Relations between Athens and Ankara are strained over a raft of issues ranging from overflights to disputed waters.
“We expect it to come. We discussed (taking) certain actions in the hope that this would avert the creation of any tensions in our exclusive economic zone.” -Kasoulides
Cyprus, split along ethnic lines for nearly five decades, is a key point of division, deepened in recent years by overlapping and competing claims over offshore waters believed to contain large quantities of natural gas.
Turkey is set to send a drillship into the Mediterranean in early August in search of gas.
“We expect it to come,” Cypriot Foreign Minister Ioannis Kasoulides told journalists after meeting his Greek counterpart Nikos Dendias in Nicosia. “We discussed (taking) certain actions in the hope that this would avert the creation of any tensions in our exclusive economic zone.”
Nicosia would act in concert with its EU partners on the best course of action, Kasoulides said
There was, he said, a “crescendo of harsh and provocative rhetoric” from Ankara, adding: “We are keeping the tone down.”

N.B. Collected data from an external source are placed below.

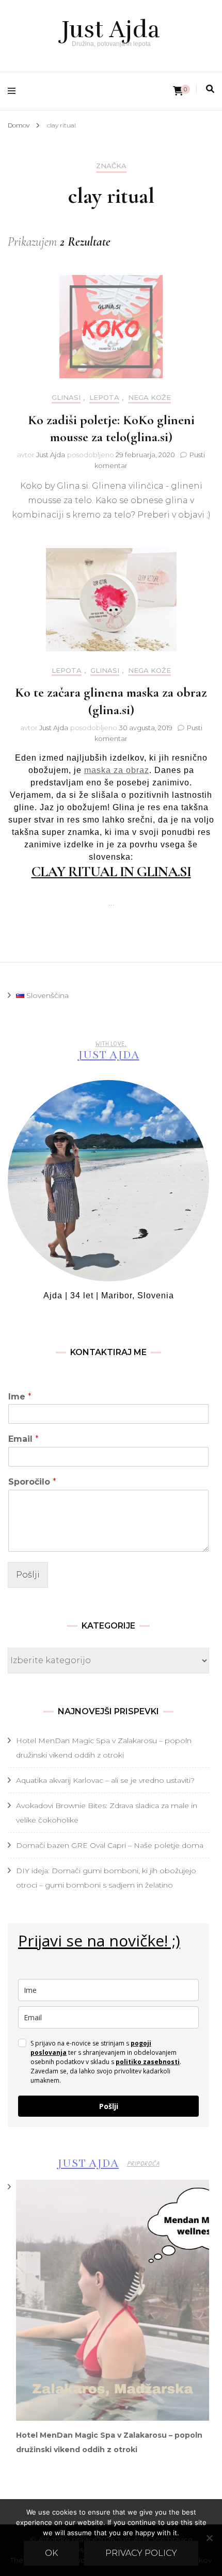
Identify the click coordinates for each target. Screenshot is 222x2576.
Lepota (104, 397)
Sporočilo (32, 1482)
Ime (19, 1397)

Cyprus was partitioned in 1974 when Turkey invaded its northern third. Both Greece and Turkey are guarantor powers of Cypriot independence, along with Britain.
Seeds of division were sown earlier when a partnership of Greek and Turkish Cypriots in government crumbled three years after the former British colony gained independence.
Both Kasoulides and Dendias compared events in Cyprus to Russia’s invasion of Ukraine, but Dendias said the comparison ended there.
“Forty-eight years ago, the international community did not respond to the invasion in Cyprus in the way it should have,” said Dendias. “And we have to remind everyone that the invasion of Ukraine is not the only case of invasion in Europe.”